Deep Learning | Differentiable Programming | |
---|---|---|

Primary purpose | Learning | Learning+Optimization |

Typical usage | Learn-once, Eval-many | Learn-once, Eval-once |

Input granularity | Fat objects (images, voice sequences, lidar scans, full text pages) | Thin objects (products, clients, SKUs, prices) |

Input variety | Homogeneous objects (e.g. images all having the same height/width ratio) | Heterogeneous objects (relational tables, graphs, time-series) |

Input volume | From megabytes to petabytes | From kilobytes to tens of gigabytes |

Hardware acceleration | Hardware acceleration | Good |

Expressiveness | Static graphs of tensor operations | (Almost) arbitrary programs |

Stochastic numerical recipes | Built-in | Idem |

The typical usage is a subtle but important point. From the “Big AI” perspective, training time can be (almost) arbitrarily long: it’s OK to have a computational network being trained for weeks if not months. Later, the resulting computational network usually needs to be evaluated in real-time (e.g. pattern recognition for autonomous driving). This angle is completely unlike supply chains, where the best results are obtained by re-training the network every time. Moreover, from a DP perspective, the trained parameters are frequently the very results that we seek to obtain; making the whole real-time evaluation constraint moot. The expectations surrounding the data inputs both in granularity, variariety and volume are also widely different. Typically, the “Big AI” perspective emphasizes near infinite amounts of training data (e.g. all the text pages of the web) where the prime challenge is to find tremendously scalable methods that can effectively tap into those massive datasets. In contrast, supply chain problems have to be addressed with a limited amount of highly structured yet diverse data. This steers deep learning toward tensor-based frameworks, which can be massively accelerated through dedicated computing hardware, initially GPUs and now increasingly TPUs. Differentiable Programming, being based on stochastic gradient descent also exhibit many good properties for hardware acceleration, but to a reduced degree when compared to static graphs of tensor operations. The importance of the stochastic numerical recipes is twofold. First, these recipes play an important role from a learning perspective. Variational auto-encoders or dropouts are examples of such numerical recipes. Second, these recipes also play an important role from a modeling perspective in order to properly factor probabilistic behaviors within the supply chain systems (e.g. varying lead times). Conversely, there is a huge gap between differentiable programming and mixed integer programming - the dominant approach over the last few decades has been to perform complex numerical optimizations.

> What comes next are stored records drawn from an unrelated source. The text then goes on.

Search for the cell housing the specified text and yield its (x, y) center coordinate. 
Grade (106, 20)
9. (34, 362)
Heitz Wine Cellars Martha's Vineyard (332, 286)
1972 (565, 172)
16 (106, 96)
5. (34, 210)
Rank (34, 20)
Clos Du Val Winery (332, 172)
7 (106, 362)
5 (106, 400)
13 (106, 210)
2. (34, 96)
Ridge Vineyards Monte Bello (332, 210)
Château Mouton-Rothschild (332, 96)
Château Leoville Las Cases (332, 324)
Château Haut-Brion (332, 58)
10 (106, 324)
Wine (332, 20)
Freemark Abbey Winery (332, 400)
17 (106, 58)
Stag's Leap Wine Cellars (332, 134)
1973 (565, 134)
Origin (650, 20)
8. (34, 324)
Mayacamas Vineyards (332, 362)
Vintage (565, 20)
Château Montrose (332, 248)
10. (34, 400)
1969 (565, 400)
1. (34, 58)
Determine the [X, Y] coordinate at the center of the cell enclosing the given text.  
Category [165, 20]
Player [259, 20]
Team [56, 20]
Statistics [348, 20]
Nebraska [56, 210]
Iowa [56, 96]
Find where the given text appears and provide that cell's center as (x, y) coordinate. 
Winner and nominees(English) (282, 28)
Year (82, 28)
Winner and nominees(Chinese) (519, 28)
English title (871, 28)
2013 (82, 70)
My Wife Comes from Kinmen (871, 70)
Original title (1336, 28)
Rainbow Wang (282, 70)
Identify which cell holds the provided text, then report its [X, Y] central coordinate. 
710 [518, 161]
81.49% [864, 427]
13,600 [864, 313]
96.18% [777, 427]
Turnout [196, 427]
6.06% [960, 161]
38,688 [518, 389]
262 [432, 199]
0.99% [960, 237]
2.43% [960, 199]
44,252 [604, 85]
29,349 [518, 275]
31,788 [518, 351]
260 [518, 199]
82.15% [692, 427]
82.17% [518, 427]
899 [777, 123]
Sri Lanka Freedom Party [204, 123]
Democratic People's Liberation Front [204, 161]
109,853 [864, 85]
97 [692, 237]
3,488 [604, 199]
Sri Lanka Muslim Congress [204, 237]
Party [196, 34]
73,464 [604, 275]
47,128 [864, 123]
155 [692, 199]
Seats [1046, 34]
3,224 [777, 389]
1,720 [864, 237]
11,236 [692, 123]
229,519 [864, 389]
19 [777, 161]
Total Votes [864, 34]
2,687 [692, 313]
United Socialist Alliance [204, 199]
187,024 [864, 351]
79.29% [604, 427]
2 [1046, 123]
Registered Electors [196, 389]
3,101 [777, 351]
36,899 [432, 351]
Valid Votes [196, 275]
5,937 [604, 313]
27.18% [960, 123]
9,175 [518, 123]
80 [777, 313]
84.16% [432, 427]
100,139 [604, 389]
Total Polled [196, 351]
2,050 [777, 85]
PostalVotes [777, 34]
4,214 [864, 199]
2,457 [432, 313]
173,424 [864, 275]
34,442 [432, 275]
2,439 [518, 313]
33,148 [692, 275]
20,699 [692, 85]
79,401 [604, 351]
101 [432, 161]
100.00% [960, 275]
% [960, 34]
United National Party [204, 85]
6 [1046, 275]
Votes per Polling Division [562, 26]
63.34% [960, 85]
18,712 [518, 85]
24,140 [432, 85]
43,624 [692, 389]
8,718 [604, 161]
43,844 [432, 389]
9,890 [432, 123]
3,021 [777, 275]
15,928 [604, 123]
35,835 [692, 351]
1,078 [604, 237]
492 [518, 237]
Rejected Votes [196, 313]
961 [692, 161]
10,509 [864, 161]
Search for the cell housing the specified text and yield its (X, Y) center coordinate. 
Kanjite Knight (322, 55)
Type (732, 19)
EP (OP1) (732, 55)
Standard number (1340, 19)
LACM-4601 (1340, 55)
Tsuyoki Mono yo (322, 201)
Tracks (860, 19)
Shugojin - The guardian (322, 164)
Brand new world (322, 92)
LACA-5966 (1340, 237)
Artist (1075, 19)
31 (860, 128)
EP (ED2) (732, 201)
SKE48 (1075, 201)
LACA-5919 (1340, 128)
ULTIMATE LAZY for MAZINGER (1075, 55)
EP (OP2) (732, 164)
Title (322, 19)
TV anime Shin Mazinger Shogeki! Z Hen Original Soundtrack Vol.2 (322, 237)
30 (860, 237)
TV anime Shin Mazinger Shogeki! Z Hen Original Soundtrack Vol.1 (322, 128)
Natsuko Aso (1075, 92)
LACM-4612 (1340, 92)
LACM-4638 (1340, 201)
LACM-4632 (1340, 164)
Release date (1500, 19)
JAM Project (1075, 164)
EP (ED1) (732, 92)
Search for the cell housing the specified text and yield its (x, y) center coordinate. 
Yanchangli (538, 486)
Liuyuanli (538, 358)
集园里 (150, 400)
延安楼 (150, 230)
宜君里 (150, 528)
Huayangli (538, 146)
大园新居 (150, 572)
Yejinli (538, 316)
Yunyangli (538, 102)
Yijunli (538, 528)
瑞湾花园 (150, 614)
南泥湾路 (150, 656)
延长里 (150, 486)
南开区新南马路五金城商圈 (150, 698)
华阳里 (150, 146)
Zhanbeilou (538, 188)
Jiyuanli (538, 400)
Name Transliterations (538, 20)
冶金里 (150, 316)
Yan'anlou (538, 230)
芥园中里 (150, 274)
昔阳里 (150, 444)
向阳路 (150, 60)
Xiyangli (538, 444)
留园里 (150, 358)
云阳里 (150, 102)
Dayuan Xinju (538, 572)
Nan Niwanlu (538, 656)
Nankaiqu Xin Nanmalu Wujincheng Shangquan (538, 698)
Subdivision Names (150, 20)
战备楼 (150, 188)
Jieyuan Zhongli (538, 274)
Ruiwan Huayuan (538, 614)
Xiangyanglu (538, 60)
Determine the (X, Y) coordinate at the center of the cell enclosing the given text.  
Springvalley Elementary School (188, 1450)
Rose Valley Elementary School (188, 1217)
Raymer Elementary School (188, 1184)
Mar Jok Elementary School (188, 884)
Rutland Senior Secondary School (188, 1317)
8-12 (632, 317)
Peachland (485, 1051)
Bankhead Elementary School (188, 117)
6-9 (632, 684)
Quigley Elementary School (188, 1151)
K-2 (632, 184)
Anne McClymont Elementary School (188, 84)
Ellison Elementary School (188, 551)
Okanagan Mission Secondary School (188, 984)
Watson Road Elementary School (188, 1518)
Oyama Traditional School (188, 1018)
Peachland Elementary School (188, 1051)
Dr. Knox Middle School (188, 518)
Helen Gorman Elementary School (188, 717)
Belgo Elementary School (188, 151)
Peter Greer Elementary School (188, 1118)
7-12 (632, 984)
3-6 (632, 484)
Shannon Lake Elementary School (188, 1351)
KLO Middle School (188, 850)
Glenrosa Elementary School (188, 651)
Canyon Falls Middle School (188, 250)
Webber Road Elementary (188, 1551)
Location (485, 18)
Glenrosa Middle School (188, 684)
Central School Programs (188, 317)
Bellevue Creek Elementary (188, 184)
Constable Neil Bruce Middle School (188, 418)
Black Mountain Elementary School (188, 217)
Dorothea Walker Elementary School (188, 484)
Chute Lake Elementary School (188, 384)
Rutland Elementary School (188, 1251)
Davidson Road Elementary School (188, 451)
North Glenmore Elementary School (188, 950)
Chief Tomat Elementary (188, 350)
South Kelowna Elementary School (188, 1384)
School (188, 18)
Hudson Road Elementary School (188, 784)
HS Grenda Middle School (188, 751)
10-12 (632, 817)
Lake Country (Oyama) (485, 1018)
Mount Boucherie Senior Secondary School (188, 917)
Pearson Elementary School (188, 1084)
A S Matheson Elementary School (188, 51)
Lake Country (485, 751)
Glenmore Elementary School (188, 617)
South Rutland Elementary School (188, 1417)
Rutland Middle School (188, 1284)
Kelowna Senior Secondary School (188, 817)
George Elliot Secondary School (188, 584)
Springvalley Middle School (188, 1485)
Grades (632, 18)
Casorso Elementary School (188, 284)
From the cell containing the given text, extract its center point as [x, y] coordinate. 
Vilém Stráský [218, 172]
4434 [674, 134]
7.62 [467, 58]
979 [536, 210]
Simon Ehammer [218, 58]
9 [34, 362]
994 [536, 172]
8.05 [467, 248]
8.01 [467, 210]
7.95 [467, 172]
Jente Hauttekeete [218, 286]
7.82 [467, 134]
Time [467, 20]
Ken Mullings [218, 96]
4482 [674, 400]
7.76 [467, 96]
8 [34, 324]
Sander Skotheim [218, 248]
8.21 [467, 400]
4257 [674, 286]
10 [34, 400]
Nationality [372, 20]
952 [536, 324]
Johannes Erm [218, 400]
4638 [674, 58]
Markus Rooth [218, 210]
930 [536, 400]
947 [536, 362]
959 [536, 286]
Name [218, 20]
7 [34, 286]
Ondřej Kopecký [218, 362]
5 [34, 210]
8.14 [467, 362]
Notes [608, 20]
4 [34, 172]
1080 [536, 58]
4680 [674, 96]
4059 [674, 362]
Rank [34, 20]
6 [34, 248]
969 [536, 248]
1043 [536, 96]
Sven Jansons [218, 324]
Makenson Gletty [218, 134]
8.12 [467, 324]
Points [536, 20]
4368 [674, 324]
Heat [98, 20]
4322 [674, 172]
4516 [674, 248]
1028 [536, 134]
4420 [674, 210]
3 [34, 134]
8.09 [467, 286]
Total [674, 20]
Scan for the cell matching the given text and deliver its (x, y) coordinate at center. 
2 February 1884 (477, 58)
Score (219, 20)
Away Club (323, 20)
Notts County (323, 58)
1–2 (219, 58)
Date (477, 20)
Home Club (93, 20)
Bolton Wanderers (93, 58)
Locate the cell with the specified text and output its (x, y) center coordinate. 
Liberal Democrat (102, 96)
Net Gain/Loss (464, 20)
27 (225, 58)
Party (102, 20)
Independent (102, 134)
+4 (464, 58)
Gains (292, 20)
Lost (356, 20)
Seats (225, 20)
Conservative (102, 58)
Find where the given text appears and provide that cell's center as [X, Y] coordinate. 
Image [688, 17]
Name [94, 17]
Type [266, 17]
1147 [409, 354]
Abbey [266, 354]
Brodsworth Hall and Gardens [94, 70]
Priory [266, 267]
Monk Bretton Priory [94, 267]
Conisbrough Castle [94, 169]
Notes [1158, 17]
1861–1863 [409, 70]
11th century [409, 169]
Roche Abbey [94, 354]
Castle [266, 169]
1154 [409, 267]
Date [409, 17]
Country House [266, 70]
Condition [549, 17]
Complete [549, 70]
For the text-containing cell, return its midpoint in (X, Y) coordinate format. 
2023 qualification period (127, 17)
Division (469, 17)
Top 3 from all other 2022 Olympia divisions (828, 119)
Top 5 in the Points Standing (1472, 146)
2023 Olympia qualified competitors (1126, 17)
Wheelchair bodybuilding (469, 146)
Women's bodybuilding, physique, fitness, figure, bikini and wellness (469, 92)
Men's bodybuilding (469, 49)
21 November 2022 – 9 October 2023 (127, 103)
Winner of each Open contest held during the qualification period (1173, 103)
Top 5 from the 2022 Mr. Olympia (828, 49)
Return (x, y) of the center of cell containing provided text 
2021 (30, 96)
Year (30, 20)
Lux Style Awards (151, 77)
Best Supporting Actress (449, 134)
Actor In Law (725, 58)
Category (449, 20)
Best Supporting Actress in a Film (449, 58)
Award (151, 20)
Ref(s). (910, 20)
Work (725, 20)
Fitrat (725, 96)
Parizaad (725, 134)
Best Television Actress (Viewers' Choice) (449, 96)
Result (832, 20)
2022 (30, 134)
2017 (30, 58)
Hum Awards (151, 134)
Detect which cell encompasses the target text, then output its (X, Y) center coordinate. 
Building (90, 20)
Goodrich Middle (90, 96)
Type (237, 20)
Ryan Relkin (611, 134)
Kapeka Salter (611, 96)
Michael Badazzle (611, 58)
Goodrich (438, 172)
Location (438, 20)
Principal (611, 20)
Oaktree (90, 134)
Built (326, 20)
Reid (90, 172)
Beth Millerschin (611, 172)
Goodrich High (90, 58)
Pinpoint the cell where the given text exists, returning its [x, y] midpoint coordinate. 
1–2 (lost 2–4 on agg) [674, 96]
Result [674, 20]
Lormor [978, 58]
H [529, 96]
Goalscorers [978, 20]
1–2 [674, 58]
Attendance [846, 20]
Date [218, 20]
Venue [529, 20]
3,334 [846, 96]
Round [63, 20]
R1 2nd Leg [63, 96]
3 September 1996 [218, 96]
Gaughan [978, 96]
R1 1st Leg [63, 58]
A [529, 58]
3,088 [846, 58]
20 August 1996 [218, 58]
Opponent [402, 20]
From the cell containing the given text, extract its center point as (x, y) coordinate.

Mixed integer Programming | Differentiable Programming | |
---|---|---|

Primary purpose | Optimization | Learning+Optimization |

Input granularity and variety | Thin objects, heterogeneous | Idem |

Input volume | From bytes to tens of megabytes | From kilobytes to tens of gigabytes |

Hardware acceleration | Poor | Good |

Expressiveness | Inequalities over linear and quadratic forms | (Almost) arbitrary programs |

Stochastic numerical recipes | None | Built-in |

In defense of mixed integer programming tools, those tools - when they succeed at tackling a problem - can sometimes *prove* - in the mathematical sense - that they have obtained the optimal solution. Neither deep learning nor differentiable programming provides any formal proof in this regard.

## Conclusions

Differentiable Programming is a major breakthrough for supply chains. It is built on top of deep learning, which proved tremendously successful in solving many “Big AI” problems such as computer vision, but re-engineered at the core to be suitable for real-world challenges as faced by real-world supply chains. Lokad has been building upon its deep learning forecasting technology to transition toward Differentiable Programming, which is the next generation of our predictive technology. However, DP is more than just being predictive, it unifies *optimization* and *learning* unlocking solutions for a vast amount of problems which had no viable solutions before.